Women's Progress

How much have women advanced since Beijing?

In a declaration, the 54th Commission on the Status of Women broadly concluded that much progress for women has been made since the 1995 Beijing Fourth World Conference on Women. But it also stated that many "challenges and obstacles" remain before the agreements forged in Beijing are fully implemented.

"Action is needed where it matters most - in the lives of girls who do not have access to education or training," said Rachel Mayanja, a UN assistant secretary general and Special Adviser on Gender Issues and Advancement of Women, in remarks at the end of Commission.

"We must act to empower women who risk death and disability in childbirth; those who work long hours for little, unequal, or no pay. We must commit ourselves to ensuring a place for women at the peace table, on the village council and in national parliaments. By ensuring equal opportunities for women and men, we promote the progress of our entire society," said Ms. Mayanja.

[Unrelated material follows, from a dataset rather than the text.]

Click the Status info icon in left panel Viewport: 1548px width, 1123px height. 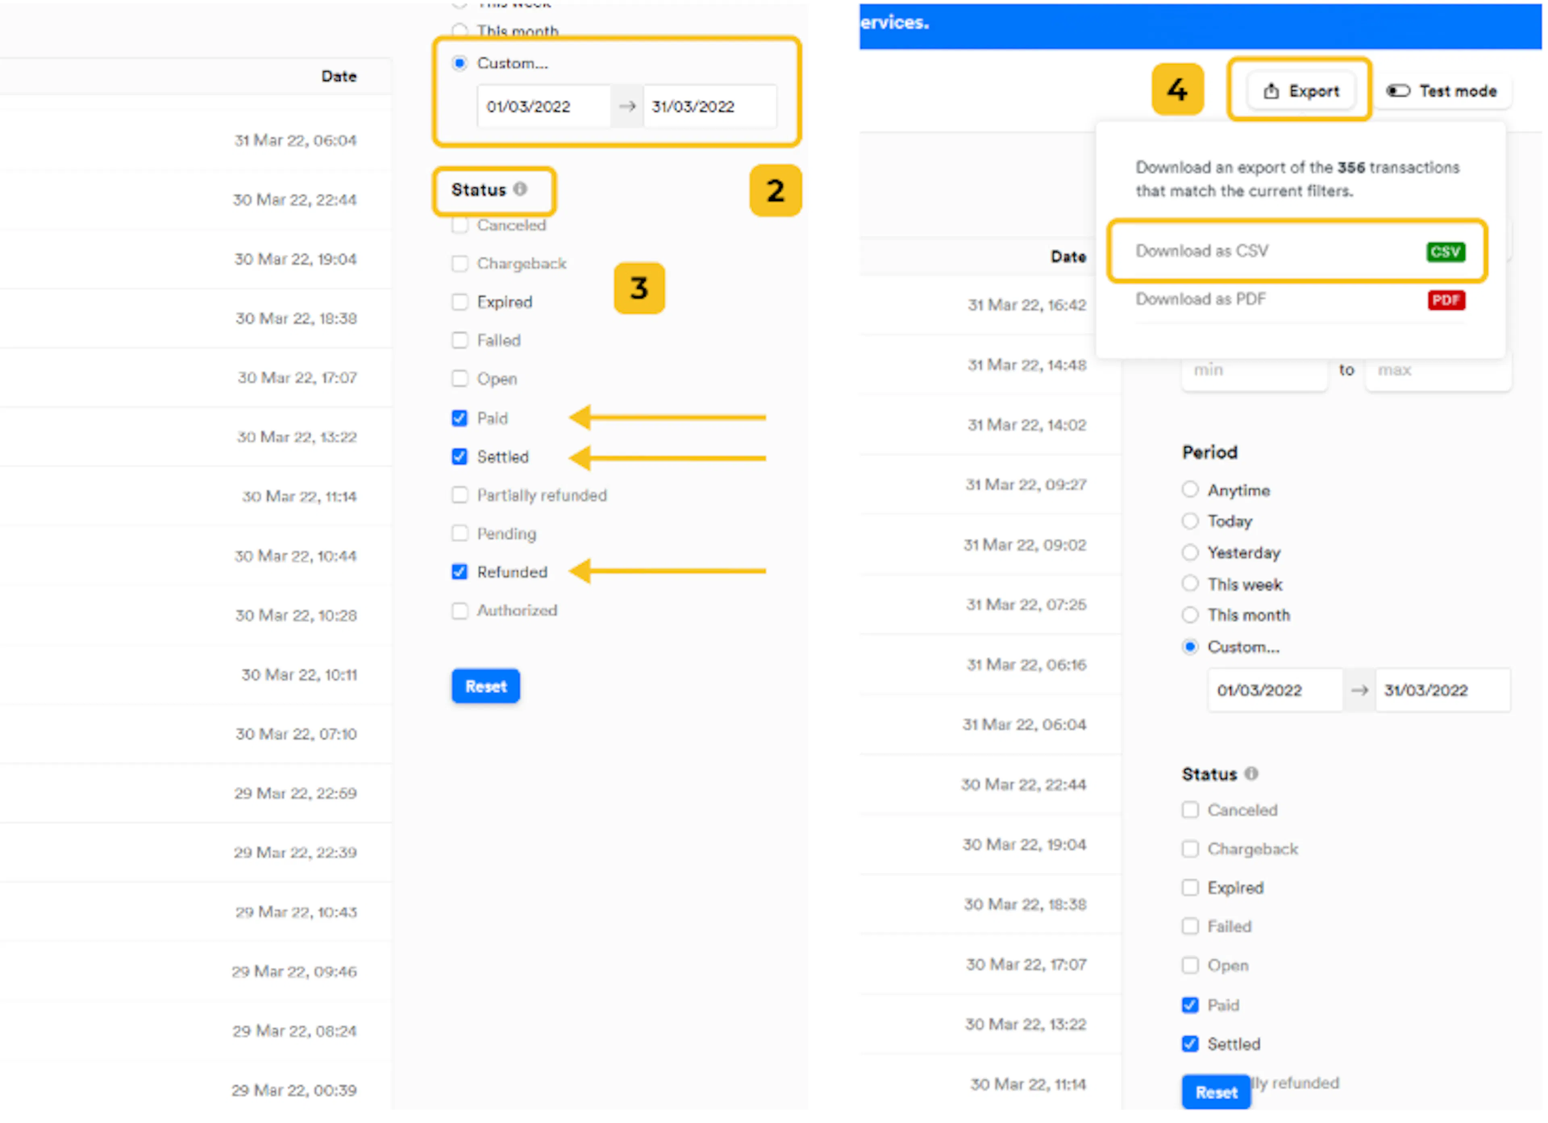(x=520, y=188)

Ms. Mayanja also hosted a presentation, held 3 March at the UN, that assessed the degree to which women have achieved higher levels of representation in government, civil society, corporations, and at the UN.

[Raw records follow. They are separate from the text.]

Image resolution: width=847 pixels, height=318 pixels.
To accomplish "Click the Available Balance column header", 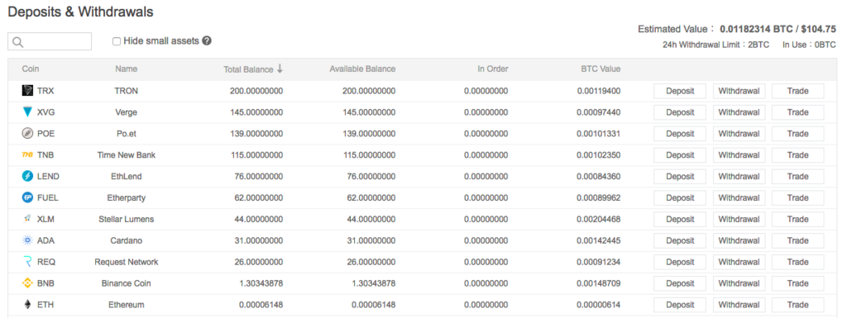I will [362, 69].
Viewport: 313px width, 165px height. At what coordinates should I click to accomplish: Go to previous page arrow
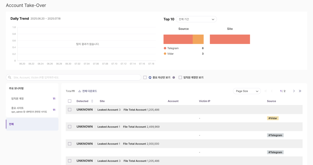(272, 91)
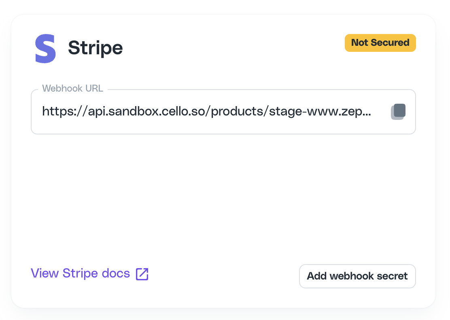Click the yellow Not Secured badge
The height and width of the screenshot is (320, 450).
[380, 43]
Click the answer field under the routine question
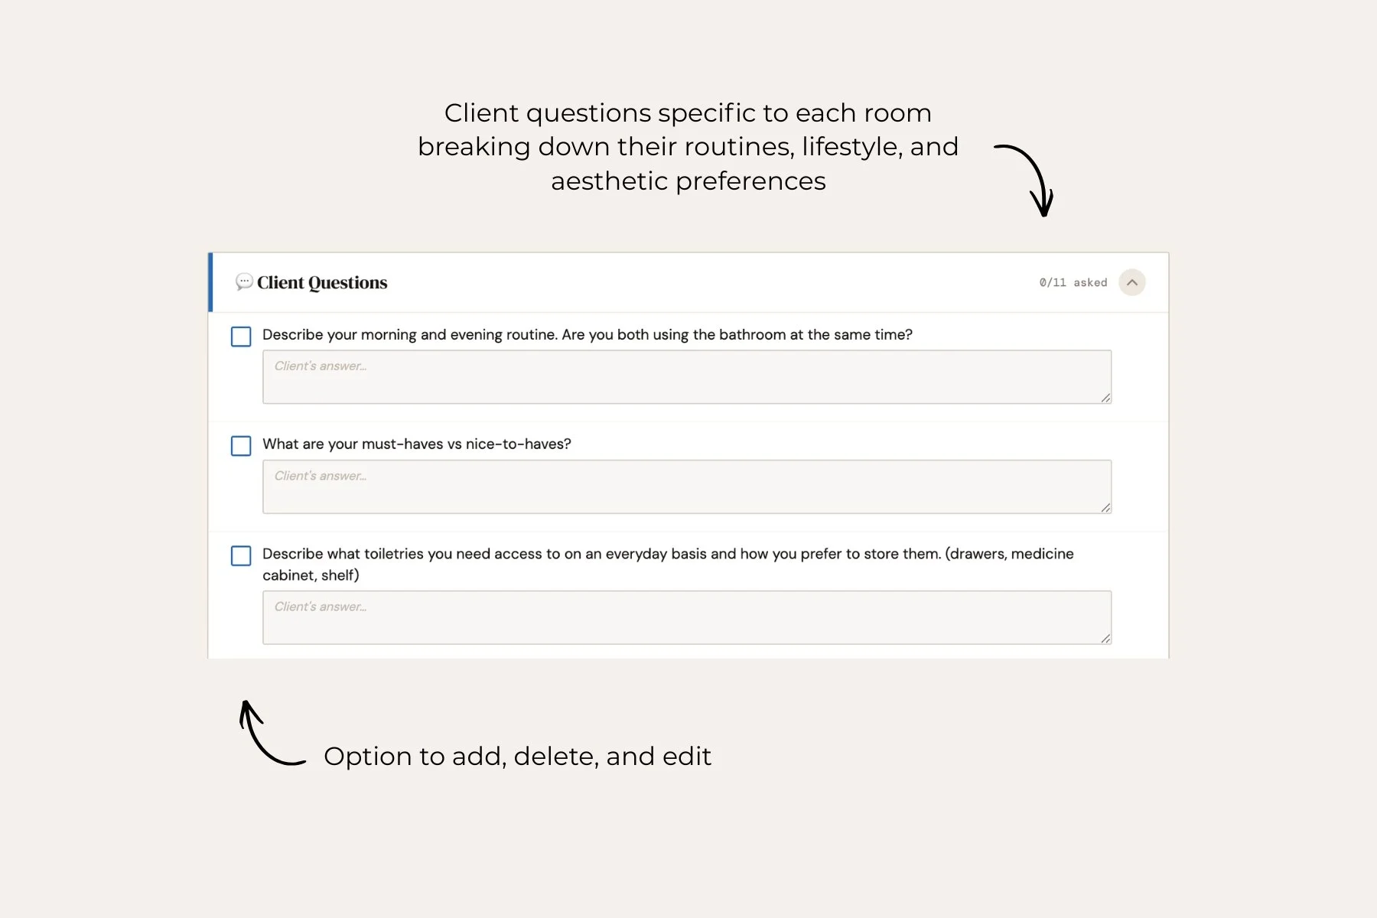This screenshot has height=918, width=1377. (687, 377)
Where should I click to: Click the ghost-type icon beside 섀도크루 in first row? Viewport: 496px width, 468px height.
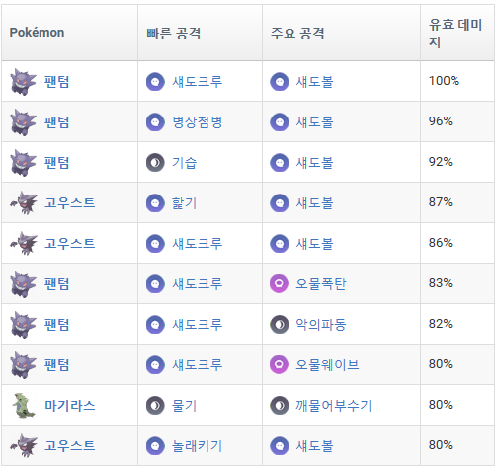click(x=155, y=82)
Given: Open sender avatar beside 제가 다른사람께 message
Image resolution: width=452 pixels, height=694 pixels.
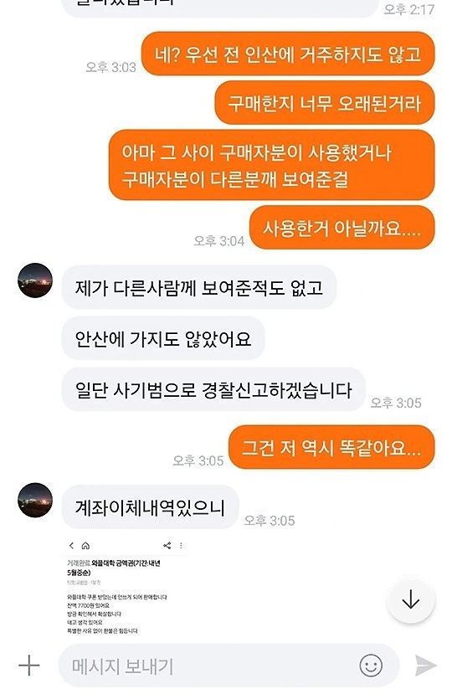Looking at the screenshot, I should click(x=35, y=280).
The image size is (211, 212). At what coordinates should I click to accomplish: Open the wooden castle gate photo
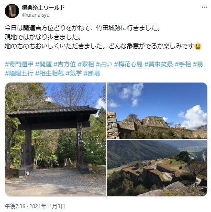click(x=56, y=139)
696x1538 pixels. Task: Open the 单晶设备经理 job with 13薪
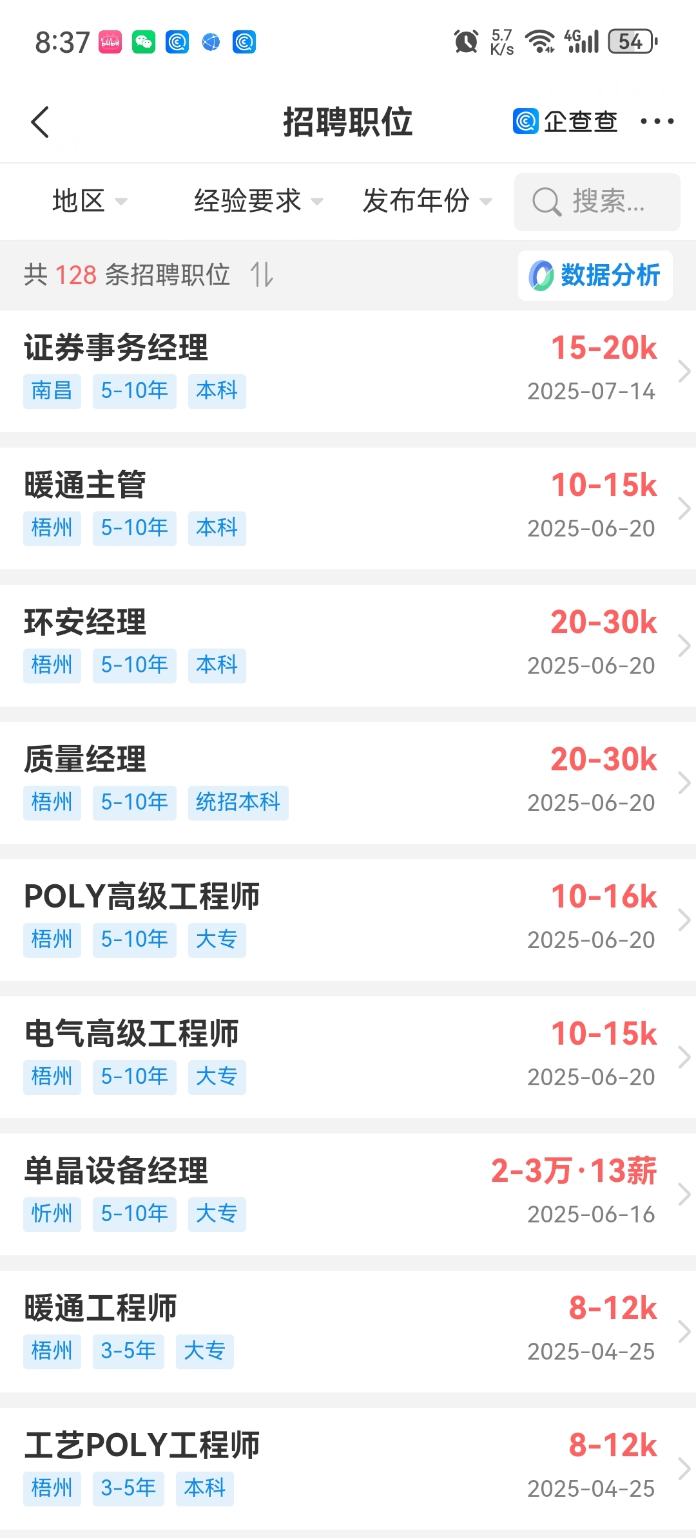coord(348,1193)
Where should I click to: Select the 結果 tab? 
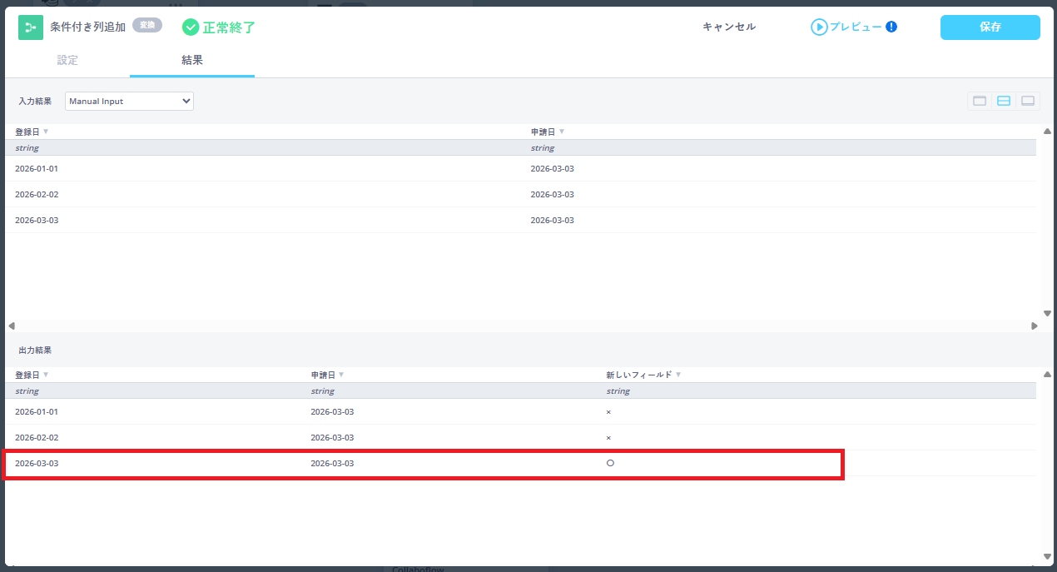192,60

Aparna Mehrotra, the UN's focal point for women, reviewed some statistics. In 1995, the percent of women in national parliaments was 11.3 percent. "Today, it is slightly up, to 18.8 percent," said Ms. Mehrotra. "So there has been progress. But I don't say it is great progress."

Emma Sabin, a vice-president at Catalyst, a nonprofit organization that helps businesses become more inclusive of women, said similarly incremental progress has been made in the corporate world. "In 1995, point 1 (.1) percent of women were chief executive officers at the top 1,000 companies. Today, we are at 3 percent."

Ms. Sabin said she believes more women will rise to senior management levels as women take seats on corporate boards, noting that percentage has risen from 9.6 in 1995 to 15.2 today.

Bani Dugal, the principal representative of the Bahá'í International Community to the UN, spoke about the contribution that civil society has made in helping women achieve greater representation. "Women's groups have been one of the main vectors through which women's needs and goals have been communicated to governments," said Ms. Dugal.